▸ Soal Latihan: Ulangi kata demi kata bagian teks tentang pamer rokok, dimulai dengan "Kok kesannya kayak" dan berlanjut hingga "yang dijamin konstitusi.".

Sifat pamer memang manusiawi. Namun, jika itu diselebrasi pejabat publik, niscaya menuai kritikan. Betapapun itu, people power di Medsos adalah bukti muaknya rakyat terhadap perilaku flexing pejabat pajak akhir-akhir ini. Dan sebagai perokok, kitapun sah untuk berlaku sama dengan pamer rokok.
Kok kesannya kayak gak mau kalah sih perokok? Haiyes, sejurus adagium cogito ergo sum. Aku berpikir pamer maka aku ada. Merokok adalah hak yang dijamin konstitusi.
Maka, pamer merek sigaret menjadi semacam bentuk protes terselubung dari perokok. Coba bayangkan, jangankan untuk punya Moge kayak yang dipamerkan anak Ditjen Pajak berwatak keji. Untuk membeli rokok saja, terkadang kita harus berhitung dengan sekian kebutuhan pokok yang tak kalah penting. Rokok adalah sarana rileks sekaligus salah satu kemewahan yang dipunya perokok.

▸ Cuplikan Data:
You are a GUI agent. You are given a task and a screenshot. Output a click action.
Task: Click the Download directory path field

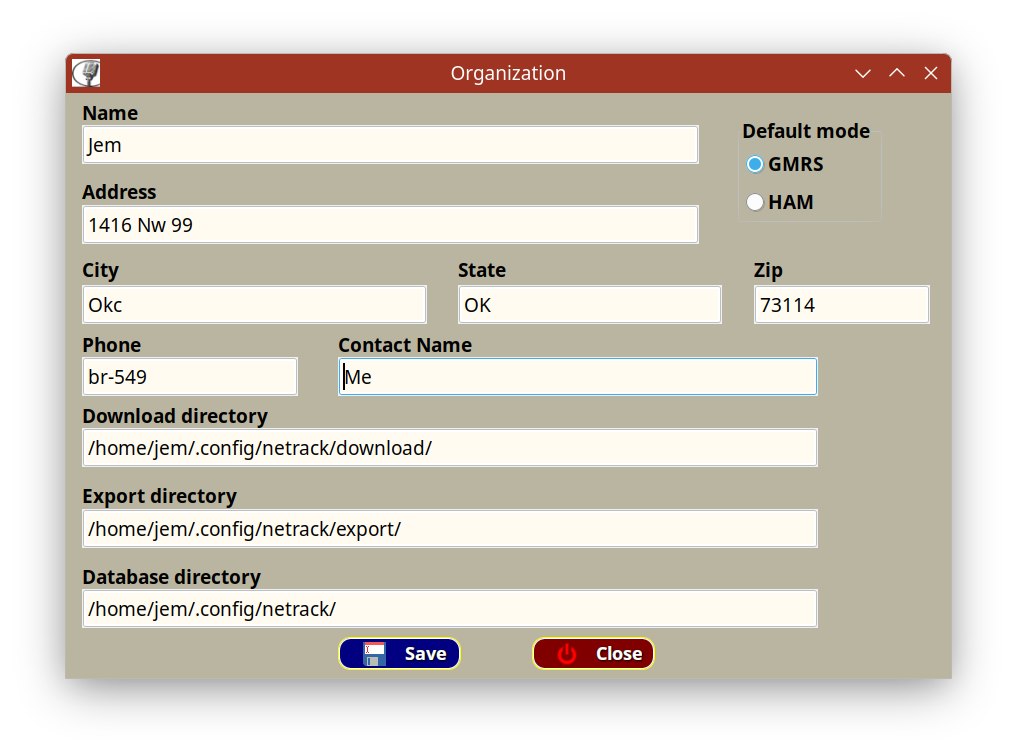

▸ Jawaban Soal:
Kok kesannya kayak gak mau kalah sih perokok? Haiyes, sejurus adagium cogito ergo sum. Aku berpikir pamer maka aku ada. Merokok adalah hak yang dijamin konstitusi.